Wilbur Johnson

April 18, 2012 — Before there was Rob Johnson, there was Wilbur Johnson. Rob Johnson started his baseball career here in Butte and eventually made it to the major leagues, playing for both Seattle and San Diego. He currently is in the Mets farm system. Wilbur Johnson got his start playing baseball on the East Side here in Butte at the Grant School.
He was the starting second baseman on the 1946 American Legion state championship baseball team. He and shortstop Jim McCaughey may have been one of the best double play combinations Butte has ever seen in American Legion baseball. Both men went on to play baseball at Gonzaga and both would one day be inducted into the Gonzaga Hall of
Fame. Wilbur Johnson took his talents far beyond the Spokane campus.
He played professional baseball, reaching the Triple A level in the Phillies’ organization. He went further in baseball than any other Butte player prior to Rob Johnson who made it to the big leagues. Keep in mind when Wilbur was playing there were only 16 major league teams as opposed to Today when there are 30 teams. He most likely would’ve made a big league roster with today’s set up. When his playing days were done, Johnson spent six years as a minor league manager for the Phillies. He then became a scout for Philadelphia. Johnson was so good at his craft that the Phillies made him an advance scout in 1980. His expertise was vital as the Phillies won the World Series that year beating the Kansas City Royals in the fall classic. Three years later, in 1983, the Phils were back in the World Series again against Baltimore. Johnson stayed on as a scout for the Phillies through the 1991 season.
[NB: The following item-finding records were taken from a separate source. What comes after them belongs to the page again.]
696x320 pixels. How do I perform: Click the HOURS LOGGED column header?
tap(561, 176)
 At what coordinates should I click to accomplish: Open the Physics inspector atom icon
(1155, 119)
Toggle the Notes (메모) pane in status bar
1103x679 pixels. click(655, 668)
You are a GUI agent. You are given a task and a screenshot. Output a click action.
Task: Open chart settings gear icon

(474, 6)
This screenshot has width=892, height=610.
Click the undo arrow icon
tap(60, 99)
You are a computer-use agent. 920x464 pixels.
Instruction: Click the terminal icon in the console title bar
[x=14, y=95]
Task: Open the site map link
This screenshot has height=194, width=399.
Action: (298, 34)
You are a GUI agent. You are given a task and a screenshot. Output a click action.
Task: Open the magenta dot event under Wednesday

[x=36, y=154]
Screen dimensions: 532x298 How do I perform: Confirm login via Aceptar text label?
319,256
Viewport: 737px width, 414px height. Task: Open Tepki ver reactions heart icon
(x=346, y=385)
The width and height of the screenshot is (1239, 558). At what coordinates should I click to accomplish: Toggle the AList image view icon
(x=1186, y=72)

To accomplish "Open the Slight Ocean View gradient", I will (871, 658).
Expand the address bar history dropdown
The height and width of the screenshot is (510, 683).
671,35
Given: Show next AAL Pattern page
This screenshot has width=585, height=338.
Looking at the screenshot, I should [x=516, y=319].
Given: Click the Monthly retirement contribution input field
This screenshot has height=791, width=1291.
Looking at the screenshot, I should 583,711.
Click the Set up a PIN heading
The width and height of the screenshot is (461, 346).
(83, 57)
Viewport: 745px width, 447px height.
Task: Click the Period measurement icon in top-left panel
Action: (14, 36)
He then joined the Toronto Blue Jays in 1992. The Jays won the World Series title during Johnson’s first two years as a scout for them. After a 16-year stint with Toronto, Johnson finished up his scouting career with San Diego. When he finally retired, Johnson was inducted into the Professional Baseball Scouts Hall of Fame. He had a keen eye for talent and also a keen eye for prospects, but he was also an outstanding player during his own time. Ask the old-timers who were the best baseball players in Butte and Wilbur Johnson’s name will be one of the first mentioned. He is a member of the Butte Sports Hall of Fame. Johnson past away last week at his home in Colorado. He will always be a guy people here will fondly remember. He was a giant in the baseball world who got his start on the sandlots on the East Side of Butte.